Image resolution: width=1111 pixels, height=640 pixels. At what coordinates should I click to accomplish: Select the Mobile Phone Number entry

==

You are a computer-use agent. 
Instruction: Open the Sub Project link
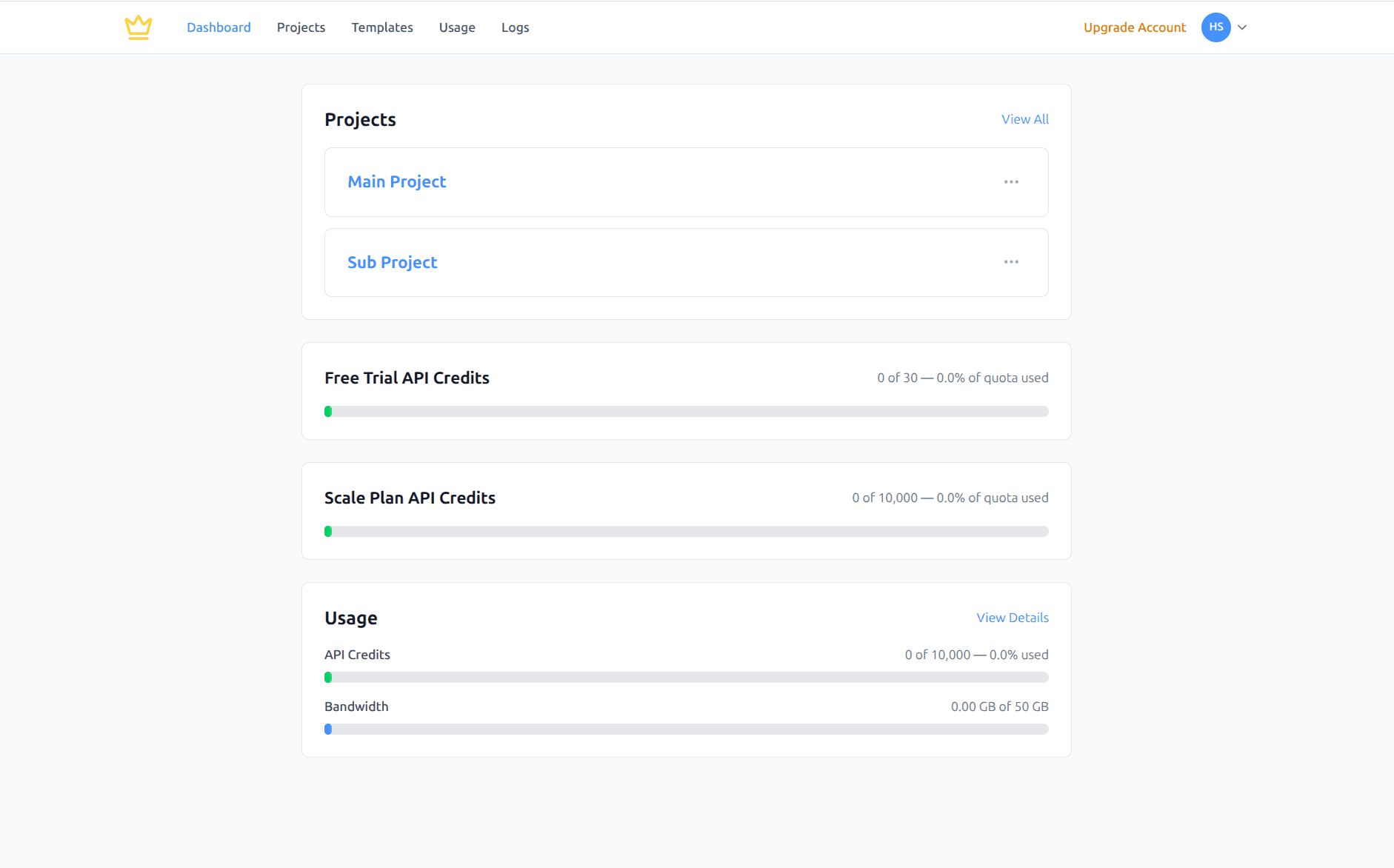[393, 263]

...

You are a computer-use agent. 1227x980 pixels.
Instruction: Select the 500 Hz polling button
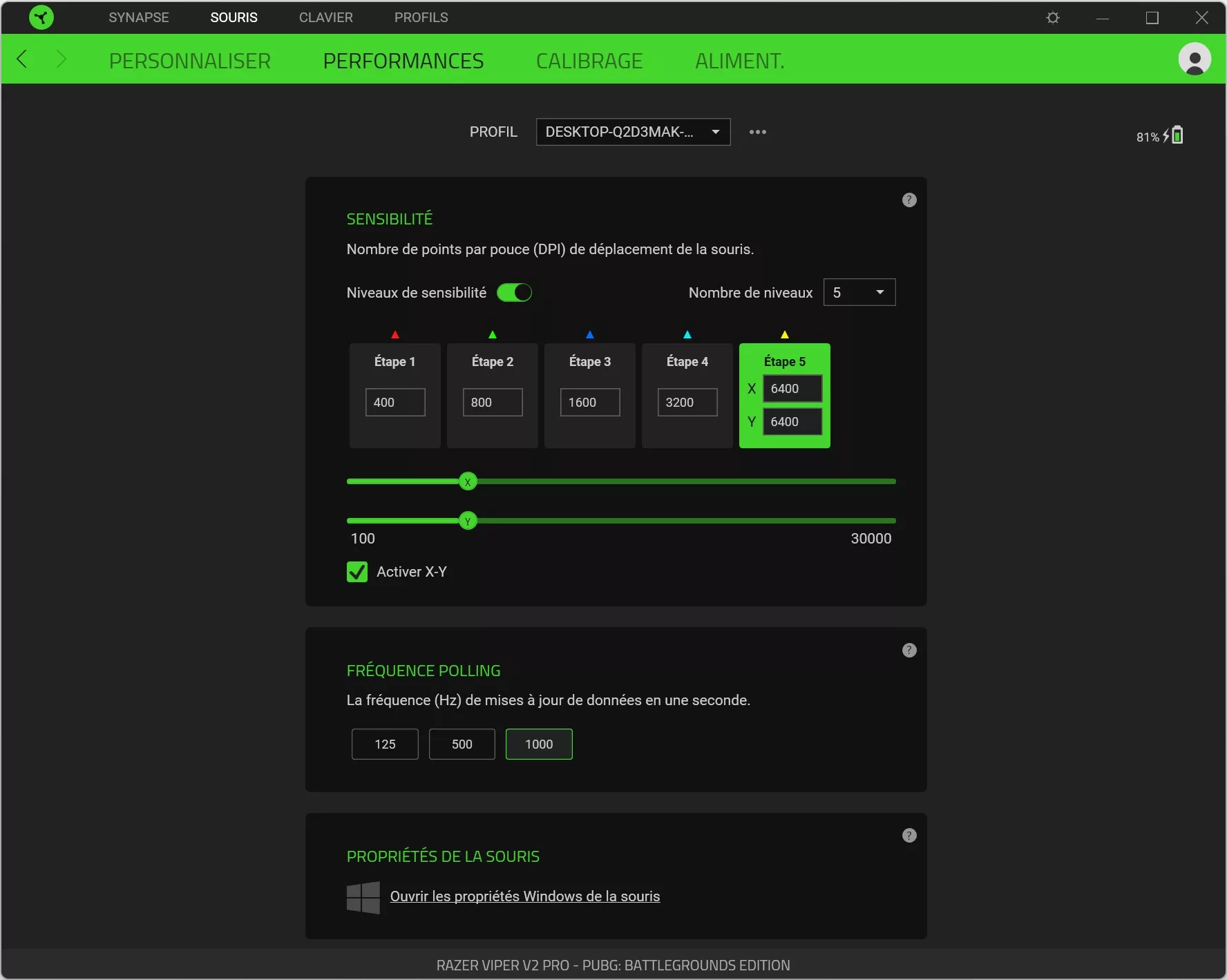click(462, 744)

- Work to be completed -
Turn the material from the line with "You are a computer-use agent. 1227x980" to the line with "click(462, 744)", both lines included, into a numbered list with no blank lines. Leave the pictures out.

- Correct output -
1. You are a computer-use agent. 1227x980 pixels.
2. Instruction: Select the 500 Hz polling button
3. click(462, 744)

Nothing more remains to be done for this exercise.